**Required work**. Echo the material below line for line, without changing any wording, and leave out the pictures.

— Start Dataset records —

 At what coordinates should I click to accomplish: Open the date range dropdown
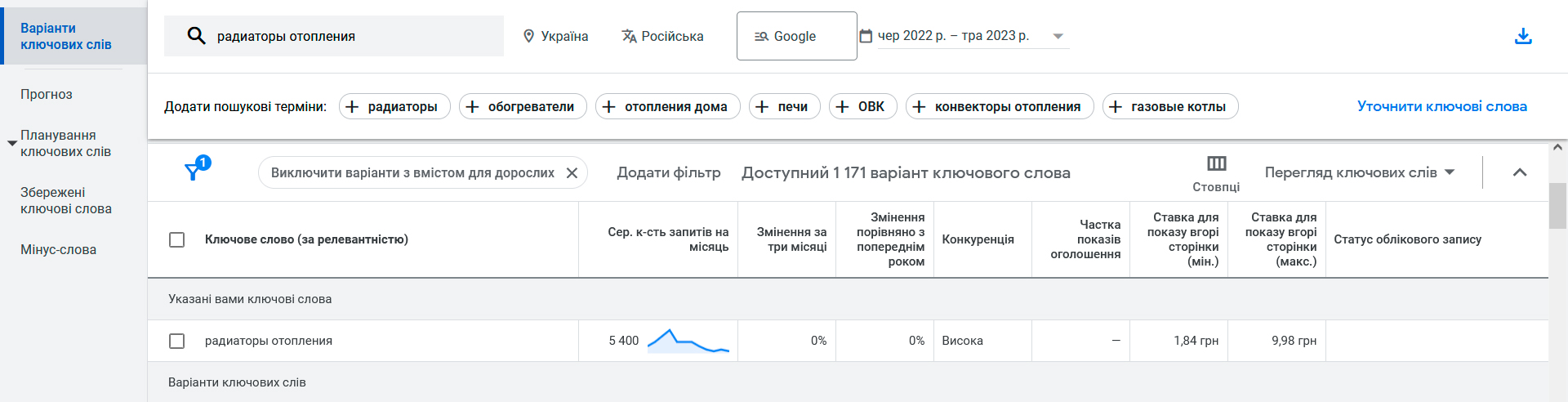click(1058, 36)
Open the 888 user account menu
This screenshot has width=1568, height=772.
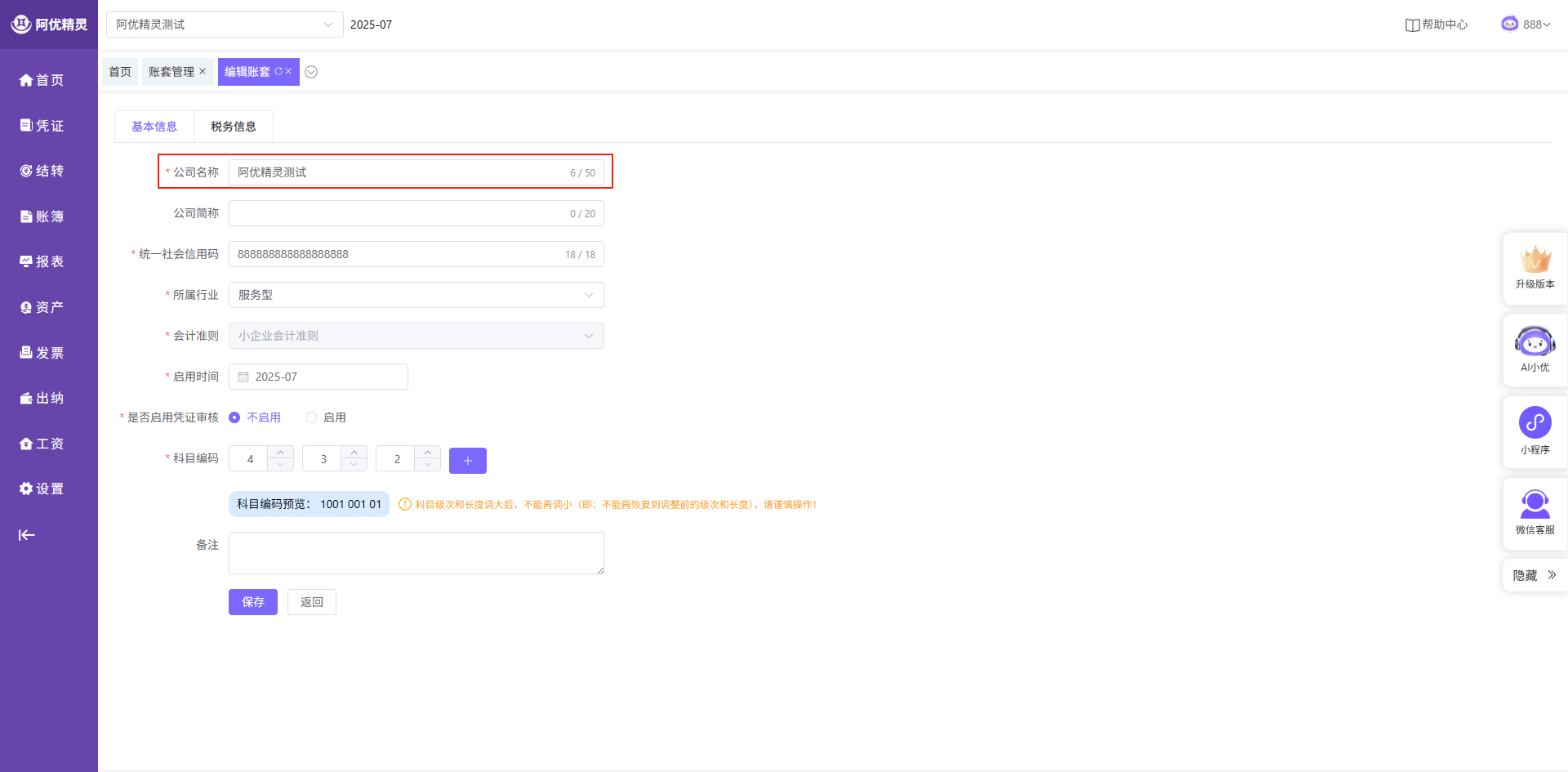[1526, 25]
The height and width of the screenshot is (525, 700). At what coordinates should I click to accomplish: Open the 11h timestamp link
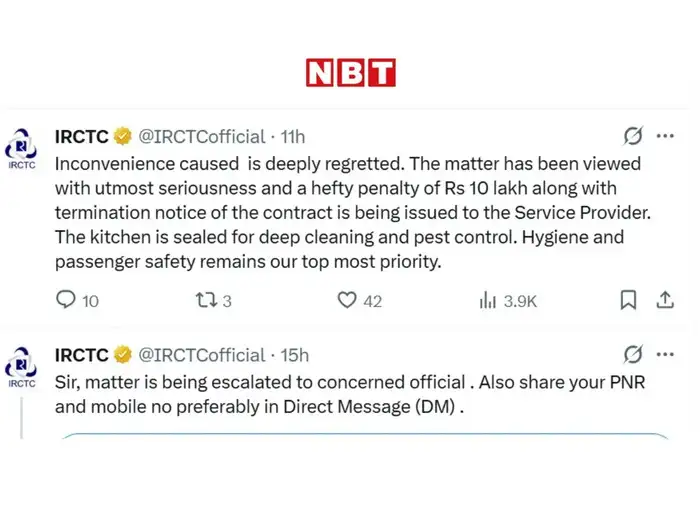[292, 136]
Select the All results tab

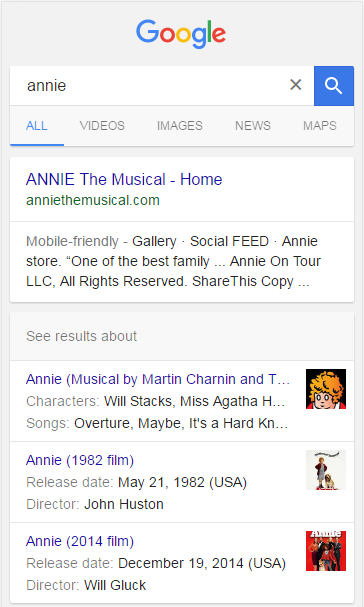37,125
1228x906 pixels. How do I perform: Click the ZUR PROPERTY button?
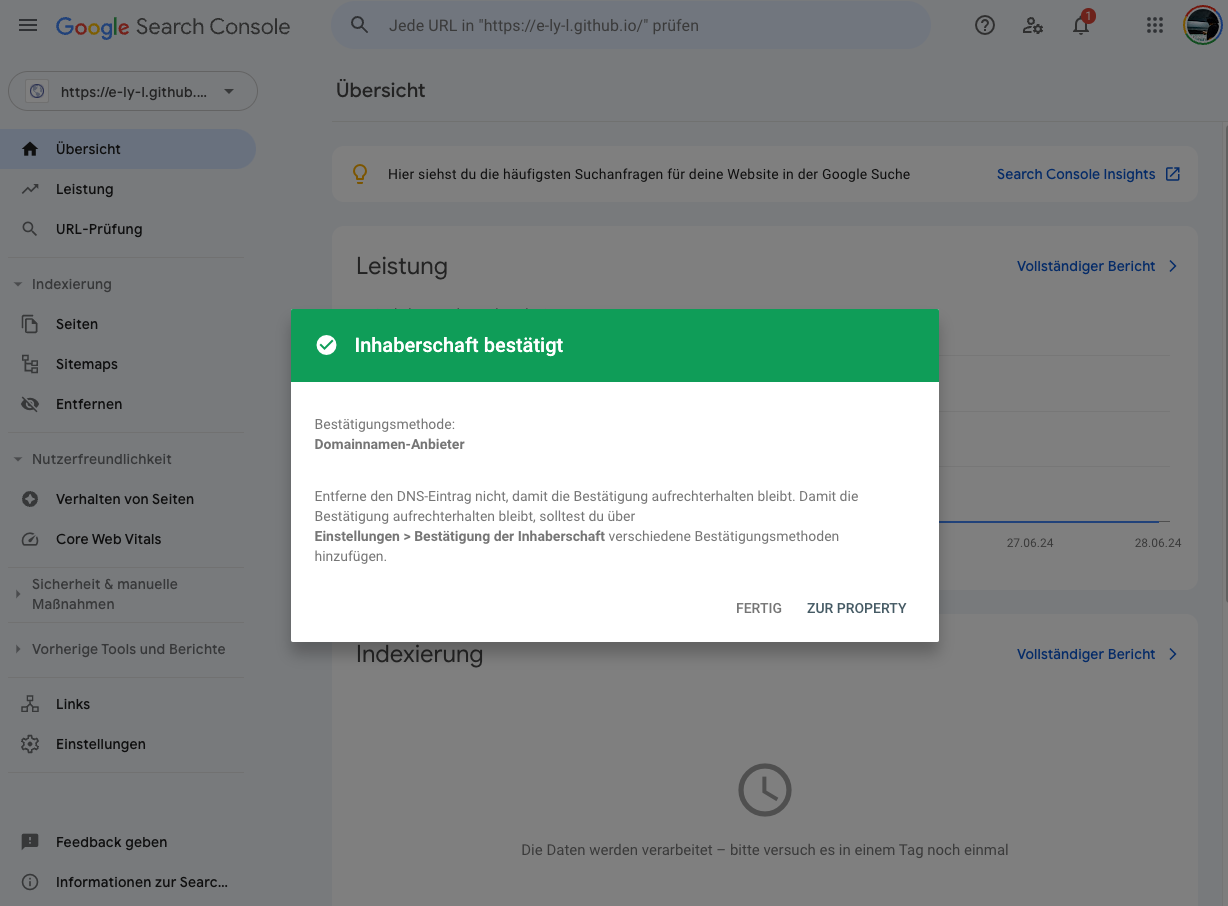click(856, 608)
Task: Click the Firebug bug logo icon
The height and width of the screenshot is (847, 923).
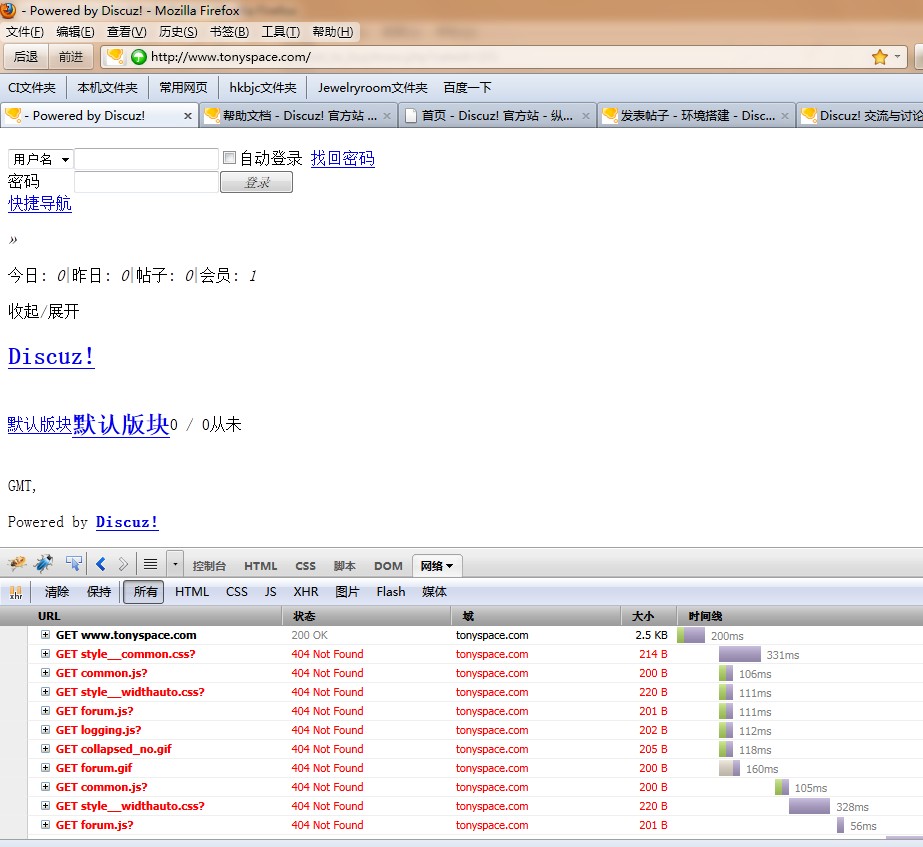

— End Dataset records —

**Reply to the exercise**.
 At what coordinates should I click to accomplish: Open the date range dropdown
click(1058, 36)
Open the 888 user account menu
This screenshot has width=1568, height=772.
[1526, 25]
The height and width of the screenshot is (525, 700). At what coordinates should I click to accomplish: Open the 11h timestamp link
[292, 136]
Select the All results tab

37,125
1228x906 pixels. How do I perform: Click the ZUR PROPERTY button?
click(856, 608)
Task: Click the Firebug bug logo icon
The height and width of the screenshot is (847, 923).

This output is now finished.